**What you have to do:** Every entry below, from first to last, should be copied exactly.

**Supplied records:**
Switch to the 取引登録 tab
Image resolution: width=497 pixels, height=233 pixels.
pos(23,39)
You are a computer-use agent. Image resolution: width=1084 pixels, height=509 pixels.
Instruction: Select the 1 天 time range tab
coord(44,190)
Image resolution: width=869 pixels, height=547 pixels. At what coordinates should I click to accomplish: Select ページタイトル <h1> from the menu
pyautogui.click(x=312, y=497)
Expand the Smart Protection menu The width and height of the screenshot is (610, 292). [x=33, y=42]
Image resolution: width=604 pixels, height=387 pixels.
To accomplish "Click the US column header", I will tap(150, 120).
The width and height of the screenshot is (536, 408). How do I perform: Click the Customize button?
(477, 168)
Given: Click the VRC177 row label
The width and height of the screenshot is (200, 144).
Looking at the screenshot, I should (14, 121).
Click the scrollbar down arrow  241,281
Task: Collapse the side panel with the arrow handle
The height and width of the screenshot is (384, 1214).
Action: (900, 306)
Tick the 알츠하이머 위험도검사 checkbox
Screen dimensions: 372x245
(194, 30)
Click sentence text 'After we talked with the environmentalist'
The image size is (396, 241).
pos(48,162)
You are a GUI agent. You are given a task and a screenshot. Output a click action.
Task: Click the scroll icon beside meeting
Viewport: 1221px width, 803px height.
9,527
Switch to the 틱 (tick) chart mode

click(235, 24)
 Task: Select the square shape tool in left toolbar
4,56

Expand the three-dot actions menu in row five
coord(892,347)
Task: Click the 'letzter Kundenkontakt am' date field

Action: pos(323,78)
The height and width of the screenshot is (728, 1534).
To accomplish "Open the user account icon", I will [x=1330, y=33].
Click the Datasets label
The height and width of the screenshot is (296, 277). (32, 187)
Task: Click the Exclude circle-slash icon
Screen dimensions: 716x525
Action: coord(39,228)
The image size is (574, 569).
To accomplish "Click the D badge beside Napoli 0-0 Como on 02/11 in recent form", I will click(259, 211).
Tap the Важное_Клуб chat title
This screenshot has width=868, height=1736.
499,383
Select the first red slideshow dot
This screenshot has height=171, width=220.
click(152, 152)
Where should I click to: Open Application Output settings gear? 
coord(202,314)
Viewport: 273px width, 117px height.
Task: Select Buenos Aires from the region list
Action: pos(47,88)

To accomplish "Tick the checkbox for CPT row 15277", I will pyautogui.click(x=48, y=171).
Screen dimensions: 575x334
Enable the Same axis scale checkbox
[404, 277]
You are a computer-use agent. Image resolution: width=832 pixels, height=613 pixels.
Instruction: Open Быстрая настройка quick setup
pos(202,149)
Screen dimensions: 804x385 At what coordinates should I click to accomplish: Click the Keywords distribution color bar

**Response:**
Switch to the 取引登録 tab
Image resolution: width=497 pixels, height=233 pixels.
pos(23,39)
You are a computer-use agent. Image resolution: width=1084 pixels, height=509 pixels.
Instruction: Select the 1 天 time range tab
coord(44,190)
Image resolution: width=869 pixels, height=547 pixels. At what coordinates should I click to accomplish: Select ページタイトル <h1> from the menu
pyautogui.click(x=312, y=497)
Expand the Smart Protection menu The width and height of the screenshot is (610, 292). [x=33, y=42]
Image resolution: width=604 pixels, height=387 pixels.
To accomplish "Click the US column header", I will tap(150, 120).
The width and height of the screenshot is (536, 408). How do I perform: Click the Customize button?
(477, 168)
Given: Click the VRC177 row label
The width and height of the screenshot is (200, 144).
Looking at the screenshot, I should (14, 121).
Click the scrollbar down arrow  241,281
Task: Collapse the side panel with the arrow handle
The height and width of the screenshot is (384, 1214).
Action: (900, 306)
Tick the 알츠하이머 위험도검사 checkbox
Screen dimensions: 372x245
(194, 30)
Click sentence text 'After we talked with the environmentalist'
The image size is (396, 241).
pos(48,162)
You are a GUI agent. You are given a task and a screenshot. Output a click action.
Task: Click the scroll icon beside meeting
Viewport: 1221px width, 803px height.
9,527
Switch to the 틱 (tick) chart mode

click(235, 24)
 Task: Select the square shape tool in left toolbar
4,56

Expand the three-dot actions menu in row five
coord(892,347)
Task: Click the 'letzter Kundenkontakt am' date field

Action: pos(323,78)
The height and width of the screenshot is (728, 1534).
To accomplish "Open the user account icon", I will [x=1330, y=33].
Click the Datasets label
The height and width of the screenshot is (296, 277). (32, 187)
Task: Click the Exclude circle-slash icon
Screen dimensions: 716x525
Action: coord(39,228)
The image size is (574, 569).
To accomplish "Click the D badge beside Napoli 0-0 Como on 02/11 in recent form", I will click(259, 211).
Tap the Важное_Клуб chat title
This screenshot has width=868, height=1736.
499,383
Select the first red slideshow dot
This screenshot has height=171, width=220.
click(152, 152)
Where should I click to: Open Application Output settings gear? 
coord(202,314)
Viewport: 273px width, 117px height.
Task: Select Buenos Aires from the region list
Action: pos(47,88)

To accomplish "Tick the checkbox for CPT row 15277", I will pyautogui.click(x=48, y=171).
Screen dimensions: 575x334
Enable the Same axis scale checkbox
[404, 277]
You are a computer-use agent. Image resolution: width=832 pixels, height=613 pixels.
Instruction: Open Быстрая настройка quick setup
pos(202,149)
Screen dimensions: 804x385 At what coordinates should I click to accomplish: Click the Keywords distribution color bar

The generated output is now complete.